** Begin MATERIAL SHOWN **
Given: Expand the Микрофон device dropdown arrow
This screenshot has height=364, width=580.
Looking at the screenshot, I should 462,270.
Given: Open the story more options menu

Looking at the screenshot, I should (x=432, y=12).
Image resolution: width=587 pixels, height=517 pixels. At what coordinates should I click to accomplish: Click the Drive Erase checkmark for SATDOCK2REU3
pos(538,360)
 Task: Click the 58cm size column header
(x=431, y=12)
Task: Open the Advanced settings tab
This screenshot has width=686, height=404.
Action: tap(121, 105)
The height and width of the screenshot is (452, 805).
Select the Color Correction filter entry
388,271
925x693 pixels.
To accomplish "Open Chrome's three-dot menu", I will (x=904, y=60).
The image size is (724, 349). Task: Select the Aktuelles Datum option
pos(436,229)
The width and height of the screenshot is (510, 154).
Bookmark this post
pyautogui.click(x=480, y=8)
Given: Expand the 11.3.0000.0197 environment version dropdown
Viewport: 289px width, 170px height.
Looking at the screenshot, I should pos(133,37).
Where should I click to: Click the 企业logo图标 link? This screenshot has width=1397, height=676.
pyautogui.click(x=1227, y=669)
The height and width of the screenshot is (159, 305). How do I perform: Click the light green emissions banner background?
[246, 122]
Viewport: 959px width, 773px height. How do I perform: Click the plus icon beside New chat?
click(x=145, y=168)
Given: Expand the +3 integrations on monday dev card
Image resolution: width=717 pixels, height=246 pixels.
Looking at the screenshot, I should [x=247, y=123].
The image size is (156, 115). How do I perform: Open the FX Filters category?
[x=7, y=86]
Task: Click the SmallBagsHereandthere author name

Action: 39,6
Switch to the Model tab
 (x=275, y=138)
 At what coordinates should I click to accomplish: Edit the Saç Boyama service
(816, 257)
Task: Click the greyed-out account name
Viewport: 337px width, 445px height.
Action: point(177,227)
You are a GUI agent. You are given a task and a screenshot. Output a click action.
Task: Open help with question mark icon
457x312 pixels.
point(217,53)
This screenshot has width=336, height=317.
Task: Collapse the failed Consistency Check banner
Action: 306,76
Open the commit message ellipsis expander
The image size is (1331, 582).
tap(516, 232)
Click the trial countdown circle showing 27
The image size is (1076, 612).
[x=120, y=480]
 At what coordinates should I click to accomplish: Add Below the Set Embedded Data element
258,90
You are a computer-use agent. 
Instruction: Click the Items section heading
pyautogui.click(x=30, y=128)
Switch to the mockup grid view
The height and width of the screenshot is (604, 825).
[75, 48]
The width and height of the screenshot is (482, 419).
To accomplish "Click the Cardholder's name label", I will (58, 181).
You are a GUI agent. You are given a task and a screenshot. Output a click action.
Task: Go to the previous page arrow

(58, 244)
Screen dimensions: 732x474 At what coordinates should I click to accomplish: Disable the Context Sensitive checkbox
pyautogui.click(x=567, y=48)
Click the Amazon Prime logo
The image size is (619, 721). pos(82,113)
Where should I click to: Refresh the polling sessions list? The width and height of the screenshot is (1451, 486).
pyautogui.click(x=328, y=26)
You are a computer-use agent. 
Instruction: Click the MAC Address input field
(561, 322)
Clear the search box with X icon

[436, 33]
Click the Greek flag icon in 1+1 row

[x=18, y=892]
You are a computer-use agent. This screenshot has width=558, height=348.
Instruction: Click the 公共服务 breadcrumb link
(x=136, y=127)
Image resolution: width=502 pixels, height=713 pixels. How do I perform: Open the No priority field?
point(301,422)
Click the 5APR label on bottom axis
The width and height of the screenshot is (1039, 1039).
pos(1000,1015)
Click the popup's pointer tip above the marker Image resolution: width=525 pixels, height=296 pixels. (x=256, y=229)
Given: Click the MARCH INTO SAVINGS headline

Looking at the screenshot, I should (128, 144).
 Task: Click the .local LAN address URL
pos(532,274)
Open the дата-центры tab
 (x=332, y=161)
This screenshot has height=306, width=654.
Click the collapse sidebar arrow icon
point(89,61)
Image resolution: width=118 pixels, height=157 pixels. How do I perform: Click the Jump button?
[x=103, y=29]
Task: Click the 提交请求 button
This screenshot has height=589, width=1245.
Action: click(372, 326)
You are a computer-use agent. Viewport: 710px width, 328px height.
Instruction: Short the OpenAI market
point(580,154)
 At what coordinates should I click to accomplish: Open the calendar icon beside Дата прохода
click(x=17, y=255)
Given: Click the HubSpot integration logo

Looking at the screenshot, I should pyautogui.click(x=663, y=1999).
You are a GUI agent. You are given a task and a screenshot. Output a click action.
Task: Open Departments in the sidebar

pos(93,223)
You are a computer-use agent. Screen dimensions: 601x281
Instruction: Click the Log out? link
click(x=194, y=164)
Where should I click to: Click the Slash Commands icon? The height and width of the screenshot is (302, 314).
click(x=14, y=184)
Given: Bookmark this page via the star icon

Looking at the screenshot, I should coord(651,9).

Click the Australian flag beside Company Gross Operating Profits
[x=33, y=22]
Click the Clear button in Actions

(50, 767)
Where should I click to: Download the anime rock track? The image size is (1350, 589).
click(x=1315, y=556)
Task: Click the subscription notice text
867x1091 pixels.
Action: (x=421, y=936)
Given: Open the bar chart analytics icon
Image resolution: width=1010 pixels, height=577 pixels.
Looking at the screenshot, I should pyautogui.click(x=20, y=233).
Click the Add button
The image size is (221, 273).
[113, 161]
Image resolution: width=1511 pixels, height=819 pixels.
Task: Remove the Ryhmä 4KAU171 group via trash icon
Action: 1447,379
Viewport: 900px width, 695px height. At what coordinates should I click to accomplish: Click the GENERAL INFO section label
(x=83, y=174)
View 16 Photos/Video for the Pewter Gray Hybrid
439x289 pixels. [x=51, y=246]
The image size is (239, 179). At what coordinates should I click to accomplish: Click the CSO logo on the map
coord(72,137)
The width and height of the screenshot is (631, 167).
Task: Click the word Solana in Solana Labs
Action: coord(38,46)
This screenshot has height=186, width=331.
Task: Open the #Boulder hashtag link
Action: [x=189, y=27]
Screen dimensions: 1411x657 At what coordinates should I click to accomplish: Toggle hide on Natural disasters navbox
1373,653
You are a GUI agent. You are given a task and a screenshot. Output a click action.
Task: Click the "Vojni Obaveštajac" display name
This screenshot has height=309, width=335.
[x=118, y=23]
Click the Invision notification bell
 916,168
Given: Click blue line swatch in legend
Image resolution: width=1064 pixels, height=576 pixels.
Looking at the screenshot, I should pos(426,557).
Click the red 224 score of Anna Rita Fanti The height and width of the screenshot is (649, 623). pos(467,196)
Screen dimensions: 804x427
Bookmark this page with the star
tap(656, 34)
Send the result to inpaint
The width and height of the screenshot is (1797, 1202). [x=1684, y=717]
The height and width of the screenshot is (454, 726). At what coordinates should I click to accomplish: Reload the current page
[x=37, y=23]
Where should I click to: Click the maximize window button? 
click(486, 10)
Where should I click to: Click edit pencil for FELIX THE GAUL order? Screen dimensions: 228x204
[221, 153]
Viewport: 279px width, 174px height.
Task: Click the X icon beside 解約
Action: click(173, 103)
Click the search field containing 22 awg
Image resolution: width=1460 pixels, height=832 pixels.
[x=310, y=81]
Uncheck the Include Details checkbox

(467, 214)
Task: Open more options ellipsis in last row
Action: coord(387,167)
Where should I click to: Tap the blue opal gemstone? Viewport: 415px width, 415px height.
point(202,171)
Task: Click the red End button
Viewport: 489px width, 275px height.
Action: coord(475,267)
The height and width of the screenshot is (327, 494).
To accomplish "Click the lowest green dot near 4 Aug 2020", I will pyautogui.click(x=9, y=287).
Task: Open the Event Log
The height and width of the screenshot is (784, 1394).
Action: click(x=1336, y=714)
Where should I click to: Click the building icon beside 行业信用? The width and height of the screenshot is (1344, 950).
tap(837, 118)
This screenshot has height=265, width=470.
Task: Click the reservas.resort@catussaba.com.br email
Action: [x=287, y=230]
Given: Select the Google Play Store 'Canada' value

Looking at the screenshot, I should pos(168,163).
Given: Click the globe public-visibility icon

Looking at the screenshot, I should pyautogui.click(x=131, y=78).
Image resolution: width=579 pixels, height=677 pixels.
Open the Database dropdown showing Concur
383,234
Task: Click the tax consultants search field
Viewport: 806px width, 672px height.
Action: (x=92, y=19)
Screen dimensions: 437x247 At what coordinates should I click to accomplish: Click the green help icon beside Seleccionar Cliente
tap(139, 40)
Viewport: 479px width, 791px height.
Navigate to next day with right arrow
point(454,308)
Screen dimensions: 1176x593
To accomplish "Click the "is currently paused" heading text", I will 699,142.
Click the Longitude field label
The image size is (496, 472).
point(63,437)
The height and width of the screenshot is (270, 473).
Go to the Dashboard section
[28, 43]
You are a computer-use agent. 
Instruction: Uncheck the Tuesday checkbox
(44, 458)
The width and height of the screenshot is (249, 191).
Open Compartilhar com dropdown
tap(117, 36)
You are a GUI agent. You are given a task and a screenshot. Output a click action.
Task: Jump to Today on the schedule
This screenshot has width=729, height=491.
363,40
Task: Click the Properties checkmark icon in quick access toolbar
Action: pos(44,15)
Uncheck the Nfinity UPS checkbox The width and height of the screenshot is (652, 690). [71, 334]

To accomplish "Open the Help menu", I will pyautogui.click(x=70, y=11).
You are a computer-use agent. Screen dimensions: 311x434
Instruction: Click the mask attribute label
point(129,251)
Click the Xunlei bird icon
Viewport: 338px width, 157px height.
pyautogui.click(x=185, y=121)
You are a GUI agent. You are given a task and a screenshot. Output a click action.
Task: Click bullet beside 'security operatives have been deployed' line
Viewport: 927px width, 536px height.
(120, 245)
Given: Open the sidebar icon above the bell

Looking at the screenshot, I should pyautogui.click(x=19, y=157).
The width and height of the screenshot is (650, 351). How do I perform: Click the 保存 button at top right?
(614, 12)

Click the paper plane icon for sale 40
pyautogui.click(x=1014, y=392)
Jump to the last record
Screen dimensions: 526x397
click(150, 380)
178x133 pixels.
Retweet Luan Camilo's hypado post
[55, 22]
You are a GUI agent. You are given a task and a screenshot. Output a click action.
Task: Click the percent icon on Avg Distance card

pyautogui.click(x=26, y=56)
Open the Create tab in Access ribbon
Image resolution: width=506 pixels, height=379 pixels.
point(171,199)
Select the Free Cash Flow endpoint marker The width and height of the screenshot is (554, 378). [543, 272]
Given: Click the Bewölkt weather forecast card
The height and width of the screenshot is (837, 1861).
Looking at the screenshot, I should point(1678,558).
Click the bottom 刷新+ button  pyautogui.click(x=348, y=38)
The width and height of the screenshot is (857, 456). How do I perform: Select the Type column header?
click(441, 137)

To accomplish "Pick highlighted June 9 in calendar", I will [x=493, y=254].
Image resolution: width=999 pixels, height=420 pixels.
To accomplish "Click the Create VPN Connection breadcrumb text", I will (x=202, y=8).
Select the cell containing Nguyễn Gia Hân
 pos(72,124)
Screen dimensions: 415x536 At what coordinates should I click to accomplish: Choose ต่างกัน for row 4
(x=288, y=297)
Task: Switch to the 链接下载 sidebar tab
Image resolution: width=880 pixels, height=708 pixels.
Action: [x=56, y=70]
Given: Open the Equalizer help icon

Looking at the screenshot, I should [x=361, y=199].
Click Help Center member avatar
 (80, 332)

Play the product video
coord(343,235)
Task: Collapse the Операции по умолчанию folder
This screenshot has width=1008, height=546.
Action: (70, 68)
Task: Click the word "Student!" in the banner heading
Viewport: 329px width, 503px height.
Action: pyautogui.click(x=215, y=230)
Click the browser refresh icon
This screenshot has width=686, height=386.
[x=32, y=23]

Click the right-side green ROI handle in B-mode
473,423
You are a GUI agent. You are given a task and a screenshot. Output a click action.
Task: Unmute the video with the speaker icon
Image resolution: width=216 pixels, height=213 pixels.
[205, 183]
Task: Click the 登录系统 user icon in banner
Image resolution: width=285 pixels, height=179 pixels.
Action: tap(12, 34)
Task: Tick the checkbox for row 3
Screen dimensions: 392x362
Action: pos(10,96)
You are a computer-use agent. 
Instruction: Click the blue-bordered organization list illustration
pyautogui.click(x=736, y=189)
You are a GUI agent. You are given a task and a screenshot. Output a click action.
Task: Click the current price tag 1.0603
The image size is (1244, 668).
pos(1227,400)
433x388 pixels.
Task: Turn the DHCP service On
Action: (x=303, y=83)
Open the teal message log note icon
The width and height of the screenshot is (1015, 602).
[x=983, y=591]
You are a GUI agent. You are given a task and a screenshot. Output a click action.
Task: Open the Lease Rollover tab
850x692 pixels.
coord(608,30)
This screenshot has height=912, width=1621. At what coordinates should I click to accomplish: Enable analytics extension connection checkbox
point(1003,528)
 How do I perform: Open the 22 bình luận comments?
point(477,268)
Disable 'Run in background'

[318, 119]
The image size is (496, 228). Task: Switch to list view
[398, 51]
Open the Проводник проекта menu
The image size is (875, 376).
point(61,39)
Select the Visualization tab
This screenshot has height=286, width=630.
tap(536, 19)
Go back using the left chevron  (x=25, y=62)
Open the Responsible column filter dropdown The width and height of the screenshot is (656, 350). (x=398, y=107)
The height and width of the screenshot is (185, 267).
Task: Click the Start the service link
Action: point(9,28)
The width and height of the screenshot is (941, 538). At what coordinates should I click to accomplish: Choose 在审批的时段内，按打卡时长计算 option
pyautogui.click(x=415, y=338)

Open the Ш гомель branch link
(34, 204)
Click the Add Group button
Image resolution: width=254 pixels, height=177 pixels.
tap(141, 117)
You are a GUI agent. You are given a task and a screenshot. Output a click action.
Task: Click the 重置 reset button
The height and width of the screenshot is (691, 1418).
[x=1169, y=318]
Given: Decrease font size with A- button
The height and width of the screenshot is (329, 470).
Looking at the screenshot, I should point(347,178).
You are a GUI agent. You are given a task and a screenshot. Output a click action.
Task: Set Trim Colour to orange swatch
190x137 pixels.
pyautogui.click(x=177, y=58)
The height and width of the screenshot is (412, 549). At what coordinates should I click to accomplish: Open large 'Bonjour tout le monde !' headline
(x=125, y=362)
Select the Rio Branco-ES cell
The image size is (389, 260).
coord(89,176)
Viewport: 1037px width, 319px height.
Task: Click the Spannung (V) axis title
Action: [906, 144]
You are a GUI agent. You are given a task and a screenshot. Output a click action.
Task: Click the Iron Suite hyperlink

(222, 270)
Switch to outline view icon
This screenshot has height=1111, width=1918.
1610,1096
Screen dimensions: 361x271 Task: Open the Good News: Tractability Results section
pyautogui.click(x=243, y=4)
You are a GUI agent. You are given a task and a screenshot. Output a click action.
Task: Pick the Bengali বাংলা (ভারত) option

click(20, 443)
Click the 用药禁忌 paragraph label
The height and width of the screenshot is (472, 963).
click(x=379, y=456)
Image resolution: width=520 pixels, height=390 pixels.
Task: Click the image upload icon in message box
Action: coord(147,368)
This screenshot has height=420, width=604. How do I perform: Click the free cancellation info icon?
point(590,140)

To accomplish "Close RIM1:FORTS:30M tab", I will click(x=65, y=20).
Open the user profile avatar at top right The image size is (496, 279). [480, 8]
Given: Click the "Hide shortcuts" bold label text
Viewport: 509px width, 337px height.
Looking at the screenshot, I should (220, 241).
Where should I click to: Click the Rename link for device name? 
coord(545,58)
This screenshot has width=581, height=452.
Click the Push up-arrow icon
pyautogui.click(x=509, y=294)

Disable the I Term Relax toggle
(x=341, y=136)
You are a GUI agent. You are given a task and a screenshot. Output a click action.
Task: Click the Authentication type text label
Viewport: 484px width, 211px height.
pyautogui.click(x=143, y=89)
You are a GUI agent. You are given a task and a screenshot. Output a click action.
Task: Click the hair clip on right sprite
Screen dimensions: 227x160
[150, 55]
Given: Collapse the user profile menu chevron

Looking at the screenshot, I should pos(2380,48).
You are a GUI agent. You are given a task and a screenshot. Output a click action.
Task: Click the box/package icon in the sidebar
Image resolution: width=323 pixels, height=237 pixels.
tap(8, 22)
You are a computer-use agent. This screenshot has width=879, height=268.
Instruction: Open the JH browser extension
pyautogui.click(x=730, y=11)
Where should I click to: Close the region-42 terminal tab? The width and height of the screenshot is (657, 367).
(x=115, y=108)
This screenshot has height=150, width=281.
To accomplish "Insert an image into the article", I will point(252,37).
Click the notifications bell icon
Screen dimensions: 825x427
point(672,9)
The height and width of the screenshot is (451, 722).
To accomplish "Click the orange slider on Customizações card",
** End MATERIAL SHOWN **
(WRITTEN INSTRUCTION)
Rewrite the records from the line with "This screenshot has width=581, height=452." up to and including the line with "pyautogui.click(x=143, y=89)" as a JSON list of strings, one string per line, with blank lines omitted.

(ANSWER TO THE TASK)
[
  "This screenshot has width=581, height=452.",
  "Click the Push up-arrow icon",
  "pyautogui.click(x=509, y=294)",
  "Disable the I Term Relax toggle",
  "(x=341, y=136)",
  "You are a GUI agent. You are given a task and a screenshot. Output a click action.",
  "Task: Click the Authentication type text label",
  "Viewport: 484px width, 211px height.",
  "pyautogui.click(x=143, y=89)"
]